Yeah, presidential caucuses are quaint. They speak to nostalgia. And they’re a kitschy component of the electoral branding that maintains Iowa’s vaunted “first in the nation” status.

Reporters love showing up on some dark February night at a high school in Burlington or a VFW hall in Eldridge and writing about people spending hours standing in corners and horse-trading votes.

Caucuses make for good stories in a country that pines for the good ol days. They do not, however, do right by the voter. In fact, caucuses are a downright affront to democratic principles.

Caucuses disempower the rank-and-file and suppress turnout. They’re a mechanism of self-selection that elevates partisan insiders at the expense of regular voters.

The DNC’s rule changes were, in and of themselves, an admission that caucuses are broken and keep voters away, and Iowa’s Democratic brass are thumbing their noses at even those half-measures. That’s a real problem for a party that claims to stand for voter access. Among the changes were a mandate that caucus states create a yet-to-be-defined absentee ballot system. Another rule change would require state parties to report actual vote totals, instead of the opaque, intentionally confusing delegate counts now offered up.

Just 17 percent of registered voters in Iowa turned out to 2016′s Republican and Democratic presidential caucuses, say the data crunchers at Rasmusenn Reports. And that’s one of the better results among the eight states where caucuses still dominate the nomination process. Turnout hovered around 12 percent in most caucus states in 2016. Even the lamest primary turnouts broke into the 30s. Several primary states had turnout rates well north of 40 percent.

Iowa already has a mechanism for standard primary elections. The two major parties use primaries to select nominees for the vast majority of elected offices. About 5,000 more Iowa Democrats turned out for June’s gubernatorial primary than 2016′s presidential caucus. And, let’s be honest, a race for governor isn’t nearly as sexy as a presidential cycle, regardless of what the field looks like.

Caucuses are at night during the work week, a de-facto ban on second-shift laborers. They drag on for hours, meaning low-income parents have to hire a babysitter just to vote. And they require voters to sacrifice a certain anonymity that’s fundamental in most primary states.

In fact, low turnout is a fundamental feature of the anachronistic caucus system for selecting a party’s preferred candidate. Since almost no one shows up, it’s about a campaign’s ability to organize its base and turn it out to specific, key locations.

How cynical.

Iowa’s presidential caucus is about branding.
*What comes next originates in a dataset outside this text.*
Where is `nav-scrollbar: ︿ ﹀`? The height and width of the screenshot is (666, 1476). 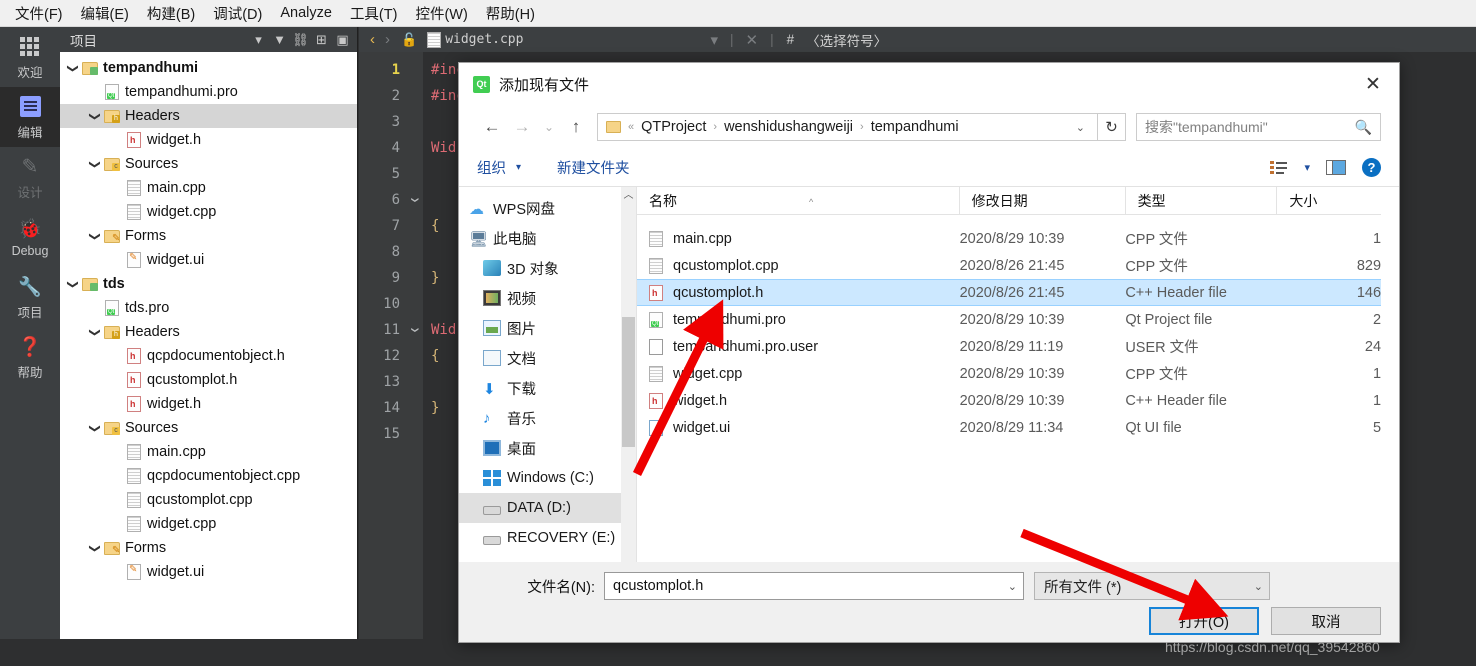
nav-scrollbar: ︿ ﹀ is located at coordinates (628, 404).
It mobilizes partisans and silences the rank-and-file. The price tag is too high, no matter how ingrained caucuses are to Iowa’s carefully crafted identity.

Caucuses are an affront to the democratic process, which purposefully disenfranchise thousands of Iowans.

And it’s those Iowans who are left to suffer the consequences when, as in 2016, the two major parties force only unacceptable choices down their throats.